The City that Forgot

Prompt: By noon, the flowers had reached her knees. Written 9 July 2020

Everyone is warned to avoid the attention of the Fair Folk. They are volatile, fickle, and nigh impossible to understand. And they don’t like being seen without permission. If you are born with the Sight, you must live carefully or risk being blinded. Only fools and heroes seek to gain the Sight, risking far more than their eyes in the process.
Women and children are especially at risk of being taken, and are thus usually kept within the town or otherwise escorted and protected.
But these are rules long forgotten in the town where our tale is set. The town has sprawled into a city, and is surrounded not by the forest home of the Folk, but by wide, open meadows on which one can see for miles. Those who remember believe themselves safe here. They are wrong.
It is now that I direct your attention to a girl of no consequence. Her name is not ours to know, nor her age, nor her family status. She leaves the city at midmorning, unchaperoned, and with little more than a basket for picking flowers and herbs. The sky is clear, the sun is bright, and the morning dew has dried. These are not unusual details. In fact, this is not an unusual journey in any aspect save one.
Our Girl of No Consequence has been instructed many times to travel as far as necessary to gather the proper specimens. Today, though, she finds they are harder to find. By the time she finds her elusive quarry, she has left the city so far behind she can hardly see it on the horizon. She does not note this, or fear it, as she has not learned to do so. She also does not note the gathering mists that pull at her steps, or the stalks that follow her path as they would the sun’s.
The flowers reach for her, gradually, and this she almost sees, but decides it must be a trick of the light.
When the pipe’s music bounces softly along the wind, she hums over it without a thought.
By noon, the flowers had reached her knees, and she struggles to pull free of their grasp. She sees, all at once, what she had not cared to notice before, and the pipe’s tune grows frantic. Her heart speeds its tempo to match and she tries to pull free still. She is held fast by mist and magic.
When a figure appears on the horizon, she calls out, not seeing he had come from the opposite direction of the city she once called home.
He gets closer, and now she can see the pipes pressed to his lips and he smiles. Everything in her shrinks back from his pointy smile even as she is pulled toward the music. His stride is steady, even, and slow, yet he reaches her in only a moment, warping space and time to turn miles into steps.
She trembles as he reaches her, so close his pipes nearly touch her chin. The flowers loose their grip, but the music holds her fast. His playing jumps and spirals, rises and falls like the breath of a living thing. Her mind fogs and spins.
He is handsome, she sees. His teeth are not monstrous but beautiful. His hair is light and airy like soft down feathers, and she longs to run her fingers through it. His eyes are the color of the meadow she stands in, and they are beautiful. She reaches her arms out to embrace him.
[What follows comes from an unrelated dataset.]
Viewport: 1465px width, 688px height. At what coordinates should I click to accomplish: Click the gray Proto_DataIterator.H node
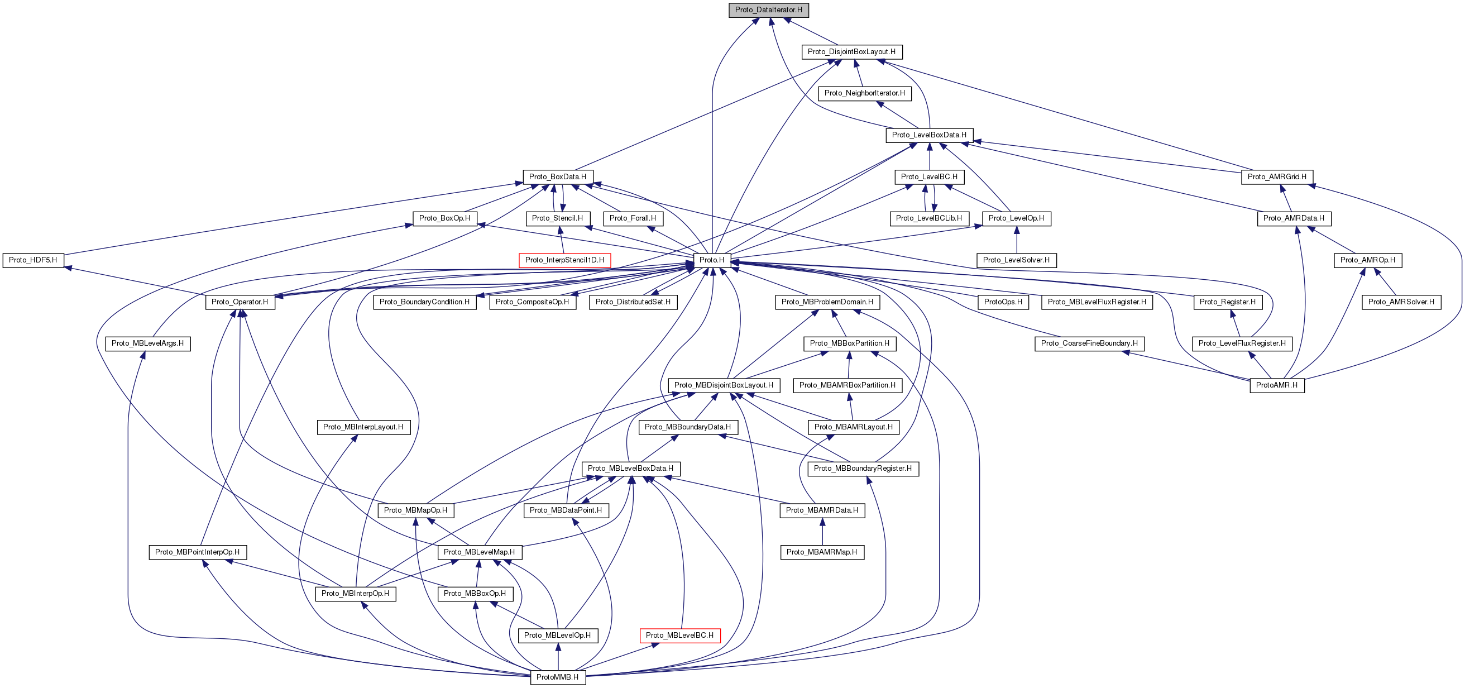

As I said before, this girl is of no import. Her name is not remembered, nor her family.
And so, being a Girl of No Consequence, there is no prince or knight or sorcerer to ride in from the horizon and save her as the beautiful stranger sinks his sharp teeth into her neck and feeds until he is sated. What is left of her he gives to the flowers for their aid, and he leaves to tell his brethren of the city that Forgot. For those who are not armed with the rules are easy prey.